Data Storage & Management Policy

Storage at-a-glance

  • The cluster has approximately 1.5 PB of storage available

  • Most user-accessible folders are found under /mnt/shared

  • You must contact an administrator when starting a new project

  • All important project data should be kept in /mnt/shared/projects

  • Intermediate working data should be kept on a scratch drive

  • Please restrict data in /home to small and/or miscellaneous files; total usage here should be under 10 GB

You can check your current data usage using the Monitoring & Tracking page.

Data management

There are two main locations for storing data on the system:

  • BeeGFS shared network storage

  • Node-specific local scratch storage

Where you decide to store data will have an effect on performance, available capacity, and backup policies, so it’s important that you understand the differences between the storage locations and the folders they contain. These are described in more detail below.

BeeGFS storage

The cluster’s primary storage is a high-performance parallel file system running BeeGFS. This system, dsitributed across five servers and expansion units, has 1.5 PB of capacity offered as a single global namespace - /mnt/shared - that is visible from all nodes of the cluster.

It holds the following data:

Project data

  • Path: /mnt/shared/projects

  • Backed up: yes

All important Institute-related project data should be stored in /mnt/shared/projects.

This location holds subfolders for the Supported Organisations (eg /mnt/shared/projects/jhi) and there may be further (local) guidelines on how you should structure your data below this point.

Please Contact Us when starting a new project, or to request help with moving existing data into the correct folder structure.

User home folders

  • Path: /home/<username>

  • Shortcut: $HOME

  • Backed up: yes

This is where your home folder is located (your Linux equivalent of My Documents on Windows). Athough backed up, it’s not suitable for storing large data sets and should be restricted to small and/or miscellaneous files only – perhaps common scripts you find handy across multiple projects or random files that don’t really “fit” anywhere else.

Important

We’d appreciate it if your total usage within $HOME can be kept to less than 10 GB.

Shared scratch

  • Path: /mnt/shared/scratch

  • Shortcut: $SCRATCH

  • Backed up: no

This area should be used for all intermediate and/or working data, and especially for large throwaway files which either do not need to be kept or can easily be regenerated. A folder is created here automatically for each user; you can structure your data below that however you see fit.

Warning

We do not have the capacity to maintain backups of intermediate/working data so it is very important that you store this kind of data on scratch.
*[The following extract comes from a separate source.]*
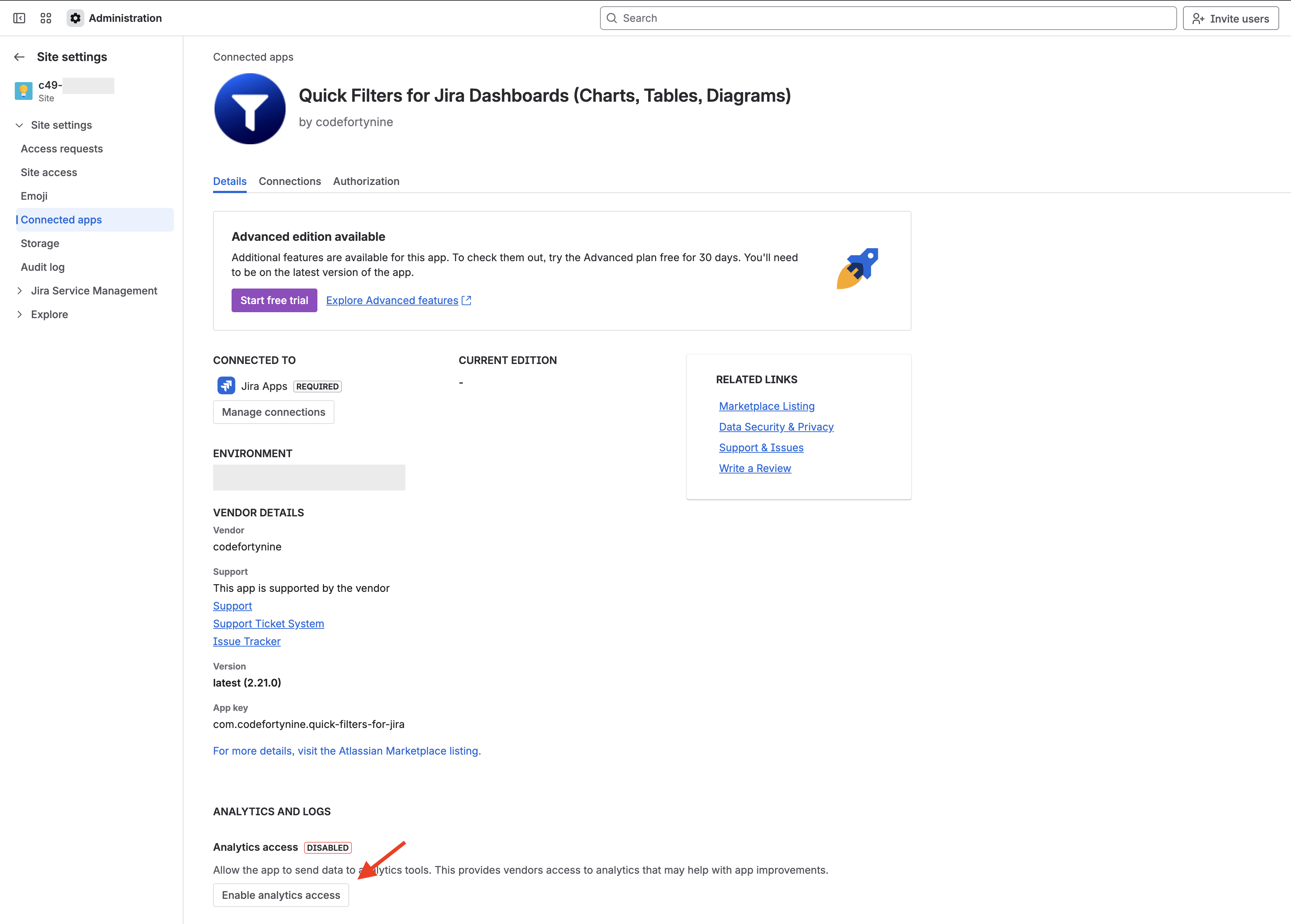Open the Authorization tab
This screenshot has width=1291, height=924.
click(366, 182)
It’s also worth noting - especially when running large or complex jobs - that job performance can be significantly enhanced if you store scratch data using node-specific scratch storage instead. Despite its high-performance, BeeGFS is still a networked filesystem and certain file operations (particularly those involving high numbers of small files) will almost always perform better using local scratch space.

User applications

  • Path: /mnt/shared/scratch/<username>/apps

  • Shortcut: $APPS

  • Backed up: no

This is a special area that must be used for all downloaded (ie external) software applications – either in binary or compiled-from-source form. You can also store Singularity containers here. If you install Bioconda, it uses $APPS/conda for its data.

Tip

If something was a pain to install or compile, keep some notes about it in /home where they’ll be safely backed up in case you ever need to repeat the process.

Local scratch

  • Path: $TMPDIR

  • Backed up: no

Note

The path for this location is only generated (and accessible via the $TMPDIR environment variable) once a Slurm job has started, and is unique to that job.
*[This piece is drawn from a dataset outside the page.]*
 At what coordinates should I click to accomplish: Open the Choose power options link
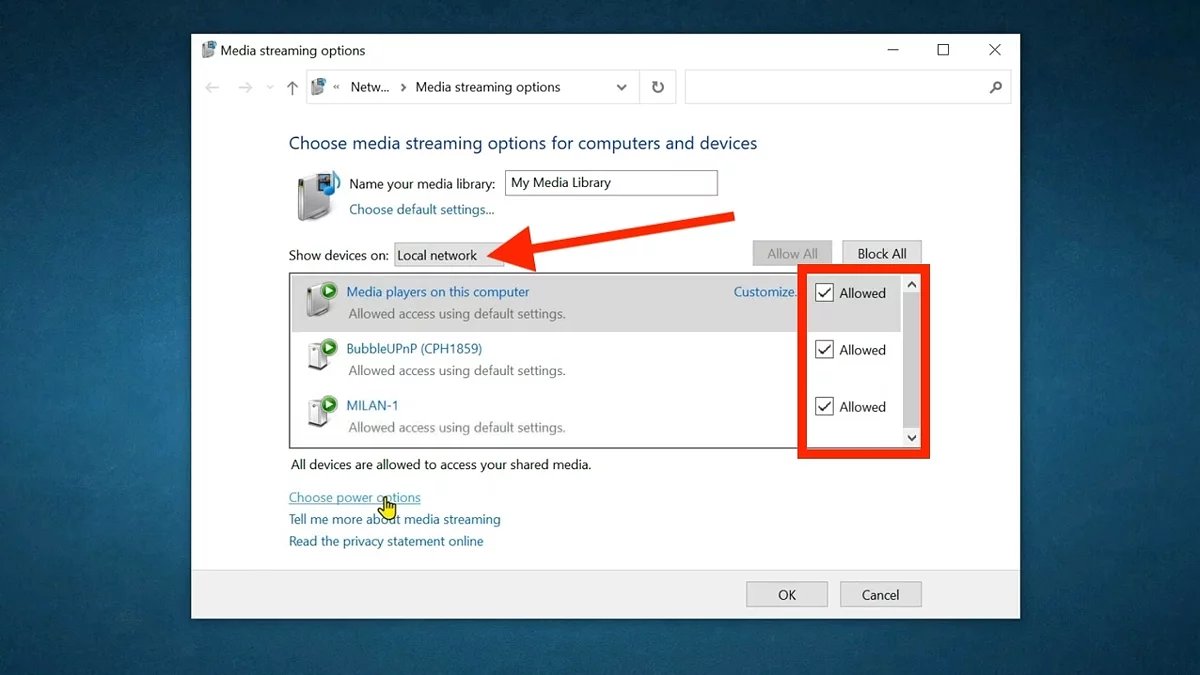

Each node also has space for temporary working data, and because it’s directly attached to the node where your job is running it can be significantly faster for most file-based operations. The only downside is that you have to copy your data here first, and that might take longer than just running the job from shared scratch. Similarly, you need to remember to copy any results back to shared storage at the end of a job’s run.

Warning

Bear in mind that these scratch drives are unique per node, which means any data stored there can only be seen by that node. The contents are automatically erased when the job ends, so you must copy any files you need to keep back to somewhere on shared storage as the final step in your job script.

It’s also important to be aware of the differences between local scratch drives, as the different nodes may have different capacities. Check the System Overview page for more details.